I'm experienced enough to know that statements like "There's an excellent chance I will never discover artists like Steve Harley again" are (i) too topical to be of any interest to you, dear reader, and (ii) very likely of no lasting power beyond, say, a few months. (Music writing is especially difficult that way, and to think otherwise is to ignore history.) But with things being what they are, I'll swallow the shame and forge ahead. (As for boring you, well, that is not exactly without precedent.)
Anyhow, as for Steve Harley, my introduction to his music was through that ancient but ever trustworthy guide, Starostin, and I really don't see his kind surfacing again. Not with the explosion of access to music and the perceived knowledge about the subject that that instils in otherwise well-meaning listeners.

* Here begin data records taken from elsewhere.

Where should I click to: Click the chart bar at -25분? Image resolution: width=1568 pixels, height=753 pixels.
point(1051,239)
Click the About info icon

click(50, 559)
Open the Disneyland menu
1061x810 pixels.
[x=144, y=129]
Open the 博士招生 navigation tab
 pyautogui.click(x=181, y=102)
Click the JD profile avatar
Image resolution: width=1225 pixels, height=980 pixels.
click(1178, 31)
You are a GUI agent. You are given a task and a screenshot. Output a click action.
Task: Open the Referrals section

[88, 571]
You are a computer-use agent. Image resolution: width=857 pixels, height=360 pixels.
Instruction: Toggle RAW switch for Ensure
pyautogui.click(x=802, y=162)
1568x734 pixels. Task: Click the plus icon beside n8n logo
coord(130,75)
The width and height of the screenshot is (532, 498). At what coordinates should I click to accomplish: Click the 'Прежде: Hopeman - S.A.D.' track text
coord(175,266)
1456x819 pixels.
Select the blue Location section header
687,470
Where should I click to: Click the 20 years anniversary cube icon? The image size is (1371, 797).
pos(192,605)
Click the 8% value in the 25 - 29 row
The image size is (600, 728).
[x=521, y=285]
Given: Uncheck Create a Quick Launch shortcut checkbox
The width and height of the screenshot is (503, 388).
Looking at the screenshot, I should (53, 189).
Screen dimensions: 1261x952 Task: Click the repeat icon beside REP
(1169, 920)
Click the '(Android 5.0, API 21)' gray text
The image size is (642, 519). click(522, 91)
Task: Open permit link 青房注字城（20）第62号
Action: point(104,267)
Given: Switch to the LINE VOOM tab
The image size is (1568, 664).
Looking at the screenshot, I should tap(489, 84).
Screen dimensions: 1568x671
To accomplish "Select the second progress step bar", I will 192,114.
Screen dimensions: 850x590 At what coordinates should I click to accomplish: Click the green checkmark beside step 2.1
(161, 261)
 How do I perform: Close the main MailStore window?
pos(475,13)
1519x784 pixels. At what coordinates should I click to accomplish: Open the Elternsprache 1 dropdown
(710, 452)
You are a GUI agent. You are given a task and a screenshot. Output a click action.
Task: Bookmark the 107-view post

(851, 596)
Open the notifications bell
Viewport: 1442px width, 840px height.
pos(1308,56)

I've speculated about what I find lacking in many of the new guard, and I think it stems from a basic difficulty when dealing with popular music, which is the culture of judging things based on novelty, rather than resonance. It's easy to get recommendations for obscure artists from years past, but ones who also happen to be good are a trickier ask. Harley is a good example of someone who's unquestionably weird, but only slightly less unquestionably good. I can imagine him being summarized by any of the new guard to sound like just your typical weirdo, and consequently lamenting how many other artists there are who face the same fate.
Even aside from Starostin's rigor, the old fan sites at least made it clear why they liked the music they did. I miss them, not just for nostalgia's sake, but because there was an obvious sense of love and attention to detail (okay, maybe it was often obsessive). I don't sense the emotion amongst the few sites I read nowadays, and so it is all the more harder to project one's own musical makeup onto the review and infer if there is likely to be a match. To say nothing of the sense these sites imparted of an album being part of a larger story, be it an artistic or emotional movement. You don't get that with fragmented one-off reviews, no matter how many of them are accumulated.